The rehabilitation plan is driven by the part of the complex knee restoration that demands the most caution with respect to weight-bearing and range of motion (ROM) during the first 6 weeks after surgery. The most limiting restorative surgeries involve meniscus and cartilage. Recent clinical trial results support weight-bearing soon after tibial osteotomy performed in the absence of meniscus and cartilage restoration that would otherwise limit weight-bearing for 6 weeks.7 Therefore, most of these complex knee restorations are appropriately managed with a hinged brace locked in extension for toe-touch weight-bearing ambulation, with ROM usually limited to 0° to 90° during the first 6 weeks. Quadriceps rehabilitation with straight-leg raises and isometric contractions is prescribed with a focus on maintaining full extension as the default resting knee position until normalized resting quadriceps tone returns. Full weight-bearing and advancement to full flexion are routinely allowed by 6 weeks.

Case Report

A 41-year-old male service member who was overseas was referred to my clinic for high tibial osteotomy consideration and possible revision ACL reconstruction. His symptoms were medial pain, recurrent instability, and patellofemoral crepitance. Three years earlier, he underwent autograft transtibial ACL reconstruction with significant débridement of the medial meniscus. Before his trip to the United States, I asked that new MRI scans, full-length standing hip–knee–ankle bilateral alignment radiographs, and a 4-view weight-bearing knee series (including a posteroanterior Rosenberg view) be obtained and sent for my review (Figure 1).

Figure 1.
In retrospect, this request obviated the need for the patient to make a second overseas trip.

Review of the patient’s detailed preoperative imaging work-up and electronic medical record (available through the military’s healthcare system) made it clear that far more surgical intervention was needed than originally assumed. A significant full-thickness chondral lesion of the patella and a subtotal medial meniscectomy would necessitate patellar cartilage restoration and medial MAT in addition to the high tibial osteotomy and revision ACL reconstruction.

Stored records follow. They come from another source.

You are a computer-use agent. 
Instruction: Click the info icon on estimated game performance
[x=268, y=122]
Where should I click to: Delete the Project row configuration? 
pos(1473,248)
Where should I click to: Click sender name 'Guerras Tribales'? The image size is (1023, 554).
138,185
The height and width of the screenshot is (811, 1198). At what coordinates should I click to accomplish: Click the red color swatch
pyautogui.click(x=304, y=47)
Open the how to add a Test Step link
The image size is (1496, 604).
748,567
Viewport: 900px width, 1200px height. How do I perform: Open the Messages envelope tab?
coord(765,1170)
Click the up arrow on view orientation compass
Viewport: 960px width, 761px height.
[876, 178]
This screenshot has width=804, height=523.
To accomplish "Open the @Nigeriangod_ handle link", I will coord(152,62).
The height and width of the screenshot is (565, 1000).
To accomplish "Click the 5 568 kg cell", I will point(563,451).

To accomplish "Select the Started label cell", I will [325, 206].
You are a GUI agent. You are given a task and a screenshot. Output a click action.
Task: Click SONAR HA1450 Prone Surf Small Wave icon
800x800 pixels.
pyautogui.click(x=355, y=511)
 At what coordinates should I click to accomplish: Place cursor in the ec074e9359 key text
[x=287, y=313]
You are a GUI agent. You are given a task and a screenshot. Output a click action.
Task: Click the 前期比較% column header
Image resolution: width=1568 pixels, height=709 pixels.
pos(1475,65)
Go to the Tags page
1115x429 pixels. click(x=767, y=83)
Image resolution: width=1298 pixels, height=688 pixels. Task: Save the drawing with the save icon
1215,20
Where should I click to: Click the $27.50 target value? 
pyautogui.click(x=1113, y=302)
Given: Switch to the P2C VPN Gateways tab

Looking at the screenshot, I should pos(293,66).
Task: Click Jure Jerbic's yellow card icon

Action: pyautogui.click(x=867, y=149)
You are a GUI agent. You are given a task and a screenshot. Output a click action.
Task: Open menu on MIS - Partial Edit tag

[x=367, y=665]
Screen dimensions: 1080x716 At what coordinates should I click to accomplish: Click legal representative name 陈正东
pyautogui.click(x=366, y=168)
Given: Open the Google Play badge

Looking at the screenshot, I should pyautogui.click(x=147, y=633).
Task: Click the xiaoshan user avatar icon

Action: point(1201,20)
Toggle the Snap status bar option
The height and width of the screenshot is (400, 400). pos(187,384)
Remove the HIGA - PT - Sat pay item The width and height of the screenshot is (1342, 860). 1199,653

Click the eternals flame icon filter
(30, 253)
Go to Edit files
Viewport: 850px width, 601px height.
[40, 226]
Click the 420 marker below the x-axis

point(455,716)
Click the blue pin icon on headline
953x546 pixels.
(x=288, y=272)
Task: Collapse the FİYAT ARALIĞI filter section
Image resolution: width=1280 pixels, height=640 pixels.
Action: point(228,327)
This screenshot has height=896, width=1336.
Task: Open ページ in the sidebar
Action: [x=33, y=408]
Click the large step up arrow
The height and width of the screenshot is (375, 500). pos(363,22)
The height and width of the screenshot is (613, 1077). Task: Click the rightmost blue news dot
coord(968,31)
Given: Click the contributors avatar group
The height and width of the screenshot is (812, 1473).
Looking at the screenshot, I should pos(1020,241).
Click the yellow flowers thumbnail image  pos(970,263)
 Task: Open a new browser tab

Had this patient been sent through the military medical evacuation system, he would have had to make 2 overseas trips—one trip for preoperative evaluation and advanced imaging, whereby he would have been placed on a match list and had to wait for a requested meniscal allograft and an appropriate graft for his patella, and the other trip for his complex surgery. Fortunately, the military’s integrated healthcare network with true 2-way communication and the collaborative use of integrated electronic medical records proved extremely valuable in making management of this complex knee restoration as efficient as possible. From the perspective of the soldier and his military unit, only 1 big overseas trip was needed; from the perspective of the military healthcare system, responsible use of healthcare personnel and monetary resources and well-planned complex knee restoration surgery saved a knee and allowed a soldier-athlete to rejoin the fields of friendly strife.